A Target e a Gap não estão sozinhas entre os varejistas. A Macy’s arrecadou US$ 771 milhões em receita de cartão de crédito em 2019, respondendo por mais da metade da receita operacional da empresa. O modelo de lucro da empresa é duplo: varejo convencional, no qual os funcionários da Macy’s vendem roupas com lucro que reverte para os proprietários da loja, e financeirizado, no qual os funcionários da Macy’s vendem crédito aos consumidores com lucro que reverte tanto para os proprietários da Macy’s quanto para o bancos que emitem os cartões em nome da Macy’s.
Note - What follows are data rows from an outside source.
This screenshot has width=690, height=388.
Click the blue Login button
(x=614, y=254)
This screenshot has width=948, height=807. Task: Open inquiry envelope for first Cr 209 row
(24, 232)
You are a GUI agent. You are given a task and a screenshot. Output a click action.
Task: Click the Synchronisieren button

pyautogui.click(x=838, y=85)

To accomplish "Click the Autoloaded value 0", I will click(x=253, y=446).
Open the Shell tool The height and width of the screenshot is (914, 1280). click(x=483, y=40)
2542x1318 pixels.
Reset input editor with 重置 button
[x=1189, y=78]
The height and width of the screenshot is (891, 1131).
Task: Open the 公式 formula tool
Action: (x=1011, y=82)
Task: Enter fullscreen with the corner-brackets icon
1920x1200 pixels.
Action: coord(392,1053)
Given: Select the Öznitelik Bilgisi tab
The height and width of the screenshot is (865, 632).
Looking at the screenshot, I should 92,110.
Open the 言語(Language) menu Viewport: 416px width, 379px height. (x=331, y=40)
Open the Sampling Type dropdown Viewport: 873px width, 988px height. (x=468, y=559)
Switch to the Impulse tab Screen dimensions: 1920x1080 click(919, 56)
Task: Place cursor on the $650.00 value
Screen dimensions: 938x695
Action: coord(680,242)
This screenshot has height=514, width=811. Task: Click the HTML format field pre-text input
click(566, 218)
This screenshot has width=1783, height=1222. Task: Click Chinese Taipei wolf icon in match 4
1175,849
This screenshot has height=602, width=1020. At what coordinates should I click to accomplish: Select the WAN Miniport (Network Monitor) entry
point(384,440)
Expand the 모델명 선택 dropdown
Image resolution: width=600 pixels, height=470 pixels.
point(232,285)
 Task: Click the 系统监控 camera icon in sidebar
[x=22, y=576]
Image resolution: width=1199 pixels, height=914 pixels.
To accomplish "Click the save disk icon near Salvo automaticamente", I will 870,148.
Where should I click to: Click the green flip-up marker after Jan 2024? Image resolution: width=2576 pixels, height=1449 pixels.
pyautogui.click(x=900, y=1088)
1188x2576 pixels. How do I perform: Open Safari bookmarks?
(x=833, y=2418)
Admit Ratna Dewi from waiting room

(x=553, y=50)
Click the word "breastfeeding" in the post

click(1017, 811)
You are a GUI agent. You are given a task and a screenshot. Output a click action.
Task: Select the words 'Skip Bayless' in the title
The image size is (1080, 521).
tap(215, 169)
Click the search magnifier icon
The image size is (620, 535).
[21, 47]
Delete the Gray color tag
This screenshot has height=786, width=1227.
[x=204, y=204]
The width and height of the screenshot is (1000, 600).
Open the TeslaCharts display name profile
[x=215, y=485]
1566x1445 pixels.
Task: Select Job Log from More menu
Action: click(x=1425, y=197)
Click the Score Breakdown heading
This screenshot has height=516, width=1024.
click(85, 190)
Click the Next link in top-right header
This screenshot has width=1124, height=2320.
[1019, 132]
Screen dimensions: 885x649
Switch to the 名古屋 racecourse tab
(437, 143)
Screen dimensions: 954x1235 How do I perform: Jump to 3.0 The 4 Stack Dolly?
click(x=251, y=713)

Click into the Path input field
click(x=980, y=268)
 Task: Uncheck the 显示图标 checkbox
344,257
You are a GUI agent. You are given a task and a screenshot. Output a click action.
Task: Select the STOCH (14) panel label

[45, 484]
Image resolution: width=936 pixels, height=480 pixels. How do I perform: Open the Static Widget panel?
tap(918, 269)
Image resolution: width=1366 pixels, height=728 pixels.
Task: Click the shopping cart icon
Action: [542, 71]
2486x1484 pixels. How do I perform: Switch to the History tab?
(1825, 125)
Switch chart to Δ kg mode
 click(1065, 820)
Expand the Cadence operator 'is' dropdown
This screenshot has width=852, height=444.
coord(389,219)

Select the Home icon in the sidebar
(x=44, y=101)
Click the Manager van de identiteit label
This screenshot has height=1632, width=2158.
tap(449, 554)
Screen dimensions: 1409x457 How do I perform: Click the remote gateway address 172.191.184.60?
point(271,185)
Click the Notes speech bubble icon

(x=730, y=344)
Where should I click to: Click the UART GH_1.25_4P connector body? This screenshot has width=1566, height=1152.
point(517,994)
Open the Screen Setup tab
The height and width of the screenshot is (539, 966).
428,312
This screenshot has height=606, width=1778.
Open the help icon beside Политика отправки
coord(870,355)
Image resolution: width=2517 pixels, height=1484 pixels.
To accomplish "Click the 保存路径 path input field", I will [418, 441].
Mesmo na empresa capitalista industrial arquetípica, a fabricante de automóveis, vemos essa mesma mudança em direção à financeirização . O braço de serviços financeiros da General Motors, a General Motors Acceptance Corporation (GMAC), estava envolvido em tudo, desde o financiamento de veículos novos e usados de clientes até empréstimos para suas próprias concessionárias e para o mercado de hipotecas. Sem dinheiro durante a recessão de meados dos anos 2000, a General Motors vendeu a GMAC para uma empresa de private equity em 2006 e ainda não conseguiu evitar a falência em 2008. Mas isso não impediu a empresa de apostar novamente no modelo de negócios financeirizado, comprando AmeriCredit (renomeado GM Financial) em 2010. Em 2021 , o lucro líquido da GM Financial aumentou 89%, para US$ 3,8 bilhões .
Muitas empresas hoje estão ganhando dinheiro emprestando dinheiro e produzindo commodities. Como resultado, os sindicatos têm menos poder sobre os meios de produção do que antes, já que grande parte dos lucros de seus patrões vem do crédito, não da produção. Mas quando sindicatos de trabalhadores e sindicatos de devedores se organizam em conjunto, então a financeirização se torna uma nova fonte de alavancagem para a classe trabalhadora.
Por exemplo, em 2019, vimos uma greve nacional da GM em cinquenta locais, concentrados em Michigan, Indiana e Ohio. Os trabalhadores ganharam algumas demandas e perderam outras. Agora imagine se todos os devedores da GM – aqueles que financiaram seus veículos novos e usados através da GM – estivessem em um sindicato de devedores e pudessem reter seus pagamentos de empréstimos de automóveis em solidariedade às demandas dos trabalhadores. Isso exerceria muito mais influência material sobre a corporação e tornaria as demandas dos trabalhadores muito mais difíceis de ignorar. As finanças não seriam mais um fluxo de lucro secundário sobre o qual os trabalhadores não tinham poder.
E isso nos traz de volta à Amazônia. Enquanto apoiamos os trabalhadores da Amazon em sua luta para sindicalizar os armazéns, lembremos também que a Amazon oferece não um, mas quatro cartões de crédito distintos. O crédito concedido apenas aos clientes do Amazon Prime, via JPMorgan Chase, totaliza cerca de US$ 20 bilhões . Esses tipos de transações de cartão de crédito entre grandes marcas e grandes bancos são “alguns dos contratos mais disputados no mundo financeiro . . . porque eles instantaneamente dão ao banco emissor uma audiência cativa de milhões de clientes fiéis que gastam bilhões de dólares por ano.”
Agora imagine se esses “clientes fiéis” fossem sindicalizados. Eles não apenas poderiam renegociar os termos de seus próprios contratos de crédito ou usar suas dívidas como alavanca coletiva para empurrar a Amazon em todas as direções, mas também poderiam usar sua influência para apoiar as demandas dos trabalhadores sindicalizados. No futuro, essa combinação poderosa pode até deixar a empresa vulnerável a uma aquisição do trabalhador-devedor.
E isso – a socialização da Amazônia – é um horizonte digno para trabalhadores e devedores imaginarem e se organizarem para este 1º de maio.